Rep. David Trone (D-Md.), a senior appropriator who’s also seeking the state’s open Senate seat, said in a statement Wednesday the delegation was pursuing “quick release” emergency funding in conjunction with Transportation Secretary Pete Buttigieg and the “urgent deployment” of transportation funds already approved by Congress.

“This will be a team effort through and through,” he said. “We have a long road ahead of us, but we will come back stronger — together.”

Congressional Republicans and the White House are signaling they’re ready to deliver significant backup. President Joe Biden vowed on Tuesday that the federal government should “pay for the entire cost of reconstructing that bridge” in televised remarks.

“This is what we are supposed to do in government,” Rep.

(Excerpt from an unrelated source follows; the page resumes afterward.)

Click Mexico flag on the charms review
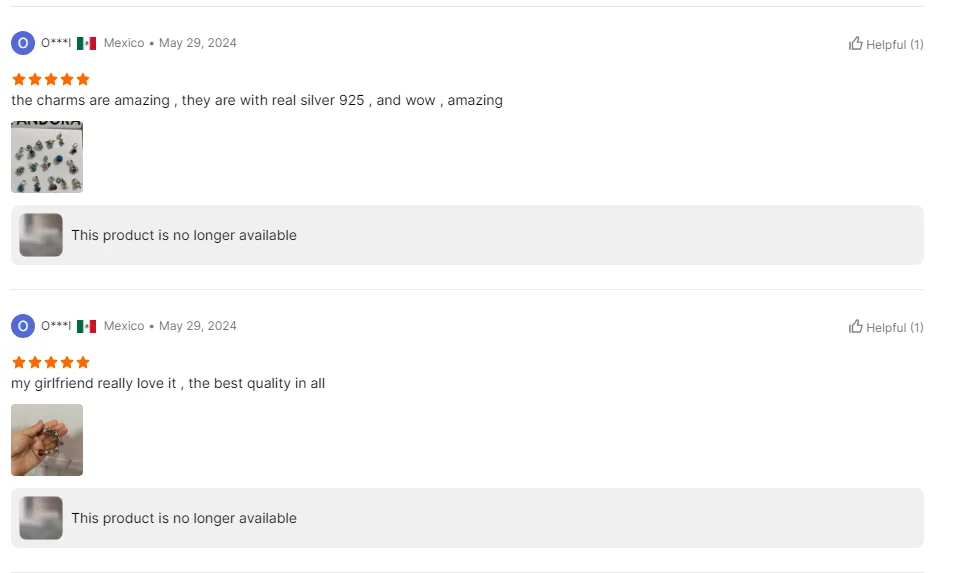Viewport: 953px width, 573px height. 87,43
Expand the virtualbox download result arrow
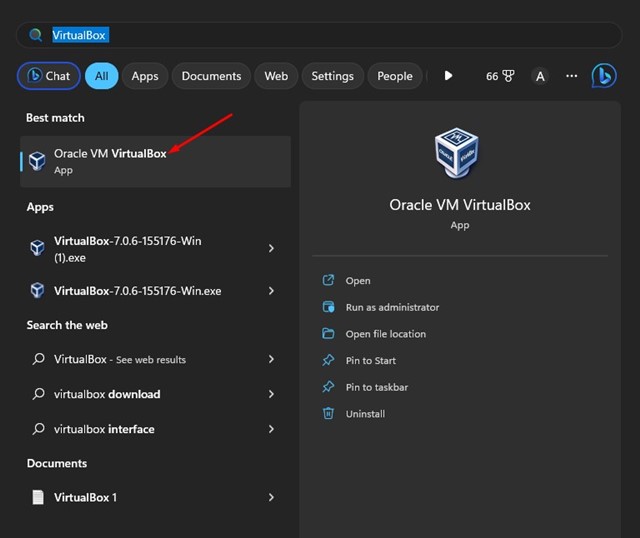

Jeff Van Drew (R-N.J.), a member of the Transportation and Infrastructure Committee, told Fox Business on Wednesday. “[That] doesn’t mean just spend more money, but it also means use existing dollars and see if we need more dollars to get this done.”

Congress has historically been able to move swiftly in the aftermath of major disasters, though lawmakers are currently slated to be away from Washington until the week of April 8. Back in 2007, they approved emergency funds for a collapsed bridge in Minnesota within just five days.

Aides on both the Senate and House Appropriations Committees did not immediately answer questions about next steps on Wednesday. Lawmakers just completed work on fiscal 2024 government funding measures and are expected to pursue emergency funding for Ukraine, Israel and Taiwan when they return. That national security package could be a tempting vehicle to attach Baltimore funding, though no congressional leaders have publicly floated that possibility yet.

Rep. Andy Harris, a senior appropriator and the lone Maryland Republican in the federal delegation, said one of his priorities is removing bureaucratic hurdles to rebuilding the bridge, aiming for the project to be a “a three- or four-year” effort rather than longer.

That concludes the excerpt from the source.